As Dubois explains, charging more for unhealthy behaviors is a form of cost-shifting. Where capitated health care plans shift the burden of controlling costs onto the health care provider, health insurance plans prorated on the basis of health lifestyle shift a share of the costs from the insurance company to the consumer. Copayments for medical visits are another means of cost-shifting to the consumer, but they also illuminate important differences with the differentiated plans under discussion here. First, copayments are applied universally and unconditionally, in contrast to the sort of "means-tested" system of charging different rates depending on one's health behaviors or health status. Second, copayments are intended to discourage unnecessary use of medical services, where differentiated plans are intended to encourage the adoption of healthy behaviors.
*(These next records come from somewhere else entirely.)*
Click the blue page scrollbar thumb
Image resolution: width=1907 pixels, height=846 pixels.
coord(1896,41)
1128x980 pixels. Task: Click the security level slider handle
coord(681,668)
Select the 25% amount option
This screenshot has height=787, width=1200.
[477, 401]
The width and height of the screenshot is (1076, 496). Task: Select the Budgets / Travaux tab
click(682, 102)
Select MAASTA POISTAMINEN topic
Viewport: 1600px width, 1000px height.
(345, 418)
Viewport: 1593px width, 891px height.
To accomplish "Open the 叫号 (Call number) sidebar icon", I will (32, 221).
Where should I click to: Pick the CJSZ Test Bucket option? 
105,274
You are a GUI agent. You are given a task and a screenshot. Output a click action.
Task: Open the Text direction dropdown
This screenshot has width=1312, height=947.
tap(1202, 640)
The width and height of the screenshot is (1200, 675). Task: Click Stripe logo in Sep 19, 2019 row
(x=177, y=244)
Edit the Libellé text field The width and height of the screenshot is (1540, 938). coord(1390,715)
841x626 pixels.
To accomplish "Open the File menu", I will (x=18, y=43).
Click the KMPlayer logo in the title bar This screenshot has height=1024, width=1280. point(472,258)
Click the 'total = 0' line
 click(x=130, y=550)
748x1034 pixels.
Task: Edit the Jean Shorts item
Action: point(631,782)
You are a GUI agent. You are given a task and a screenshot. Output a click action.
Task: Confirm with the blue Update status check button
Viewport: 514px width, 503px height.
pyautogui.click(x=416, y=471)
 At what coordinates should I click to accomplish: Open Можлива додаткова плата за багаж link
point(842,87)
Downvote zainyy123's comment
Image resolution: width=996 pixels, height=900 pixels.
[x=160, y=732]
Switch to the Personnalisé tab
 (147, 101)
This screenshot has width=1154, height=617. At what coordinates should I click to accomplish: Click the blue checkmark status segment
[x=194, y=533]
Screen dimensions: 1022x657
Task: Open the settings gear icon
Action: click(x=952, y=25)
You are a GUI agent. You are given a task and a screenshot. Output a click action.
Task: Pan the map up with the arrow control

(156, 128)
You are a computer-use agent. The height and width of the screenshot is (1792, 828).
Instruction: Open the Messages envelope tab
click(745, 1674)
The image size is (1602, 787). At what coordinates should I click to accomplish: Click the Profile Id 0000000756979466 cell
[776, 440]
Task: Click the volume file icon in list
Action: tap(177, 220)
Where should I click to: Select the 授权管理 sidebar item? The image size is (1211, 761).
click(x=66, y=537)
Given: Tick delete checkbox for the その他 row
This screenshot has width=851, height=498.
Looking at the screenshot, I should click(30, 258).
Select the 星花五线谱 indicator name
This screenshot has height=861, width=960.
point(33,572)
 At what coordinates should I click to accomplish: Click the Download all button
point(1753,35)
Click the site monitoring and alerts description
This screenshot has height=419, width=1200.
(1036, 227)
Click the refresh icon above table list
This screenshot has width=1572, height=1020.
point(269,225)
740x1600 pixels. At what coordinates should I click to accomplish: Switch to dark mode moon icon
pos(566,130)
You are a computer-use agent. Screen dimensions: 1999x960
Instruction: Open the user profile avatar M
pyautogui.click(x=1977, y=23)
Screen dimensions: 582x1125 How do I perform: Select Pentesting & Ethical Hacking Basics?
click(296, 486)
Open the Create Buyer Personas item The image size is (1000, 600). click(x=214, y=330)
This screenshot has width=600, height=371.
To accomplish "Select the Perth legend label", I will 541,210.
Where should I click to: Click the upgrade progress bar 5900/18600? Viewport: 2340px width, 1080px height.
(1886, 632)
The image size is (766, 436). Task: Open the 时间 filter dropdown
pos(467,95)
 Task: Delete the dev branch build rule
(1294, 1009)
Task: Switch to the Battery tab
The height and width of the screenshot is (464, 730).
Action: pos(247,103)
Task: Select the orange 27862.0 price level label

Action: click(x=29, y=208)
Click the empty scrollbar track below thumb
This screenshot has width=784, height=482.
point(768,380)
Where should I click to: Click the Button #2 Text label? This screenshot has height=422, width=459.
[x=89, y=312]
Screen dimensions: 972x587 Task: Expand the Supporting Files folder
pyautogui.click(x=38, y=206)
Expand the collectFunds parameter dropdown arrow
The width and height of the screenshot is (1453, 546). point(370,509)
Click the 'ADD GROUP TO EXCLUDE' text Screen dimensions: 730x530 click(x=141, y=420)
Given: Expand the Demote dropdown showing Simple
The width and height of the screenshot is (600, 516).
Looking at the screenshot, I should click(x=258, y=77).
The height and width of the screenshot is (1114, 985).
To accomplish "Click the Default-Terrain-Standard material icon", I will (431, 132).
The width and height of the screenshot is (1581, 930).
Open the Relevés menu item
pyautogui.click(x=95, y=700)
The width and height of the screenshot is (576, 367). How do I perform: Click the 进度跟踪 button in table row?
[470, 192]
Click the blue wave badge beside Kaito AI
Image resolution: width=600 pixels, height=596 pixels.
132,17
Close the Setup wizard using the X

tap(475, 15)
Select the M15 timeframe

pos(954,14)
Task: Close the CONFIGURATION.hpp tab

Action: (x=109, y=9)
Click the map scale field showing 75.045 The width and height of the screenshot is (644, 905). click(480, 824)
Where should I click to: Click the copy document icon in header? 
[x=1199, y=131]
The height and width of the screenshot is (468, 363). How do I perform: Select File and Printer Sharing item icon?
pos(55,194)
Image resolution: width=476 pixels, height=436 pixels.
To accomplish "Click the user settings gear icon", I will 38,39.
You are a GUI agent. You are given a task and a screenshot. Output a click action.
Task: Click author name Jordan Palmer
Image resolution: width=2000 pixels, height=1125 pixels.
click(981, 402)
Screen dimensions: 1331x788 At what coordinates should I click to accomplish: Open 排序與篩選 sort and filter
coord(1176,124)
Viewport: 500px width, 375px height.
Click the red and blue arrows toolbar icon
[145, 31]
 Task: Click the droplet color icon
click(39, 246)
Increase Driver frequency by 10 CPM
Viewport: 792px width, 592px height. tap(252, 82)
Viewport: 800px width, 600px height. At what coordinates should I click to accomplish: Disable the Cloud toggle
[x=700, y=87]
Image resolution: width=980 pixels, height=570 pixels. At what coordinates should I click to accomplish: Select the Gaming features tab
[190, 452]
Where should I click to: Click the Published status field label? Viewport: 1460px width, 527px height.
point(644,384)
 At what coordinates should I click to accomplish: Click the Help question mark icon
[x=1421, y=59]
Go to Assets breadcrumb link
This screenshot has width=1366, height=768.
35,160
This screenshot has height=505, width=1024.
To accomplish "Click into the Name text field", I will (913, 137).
Requiring people to do something actively is generally considered more intrusive and more onerous than asking people to refrain from doing something. These two issues—whether everyone should be treated alike, or whether there are ethically salient characteristics that justify differential treatment, and whether there are ethical grounds for obligating people to take certain actions—lie at the core of the controversies surrounding this policy.
One option is no-fault health insurance. This has been the prevailing system until relatively recently, and it is consistent with the established medical ethos of refraining from passing judgment and treating patients irrespective of the cause of their condition. The alternative is to maintain that these behaviors matter ethically, and therefore, rates should be calibrated based on the principle of merit, charging people according to what they deserve or have earned. The ready analogy here is offering discounts to drivers with safe driving records. To anticipate, if one accepts that both positions have some validity, then the challenge becomes specifying the conditions that can achieve an ethically appropriate balance between these conflicting moral principles.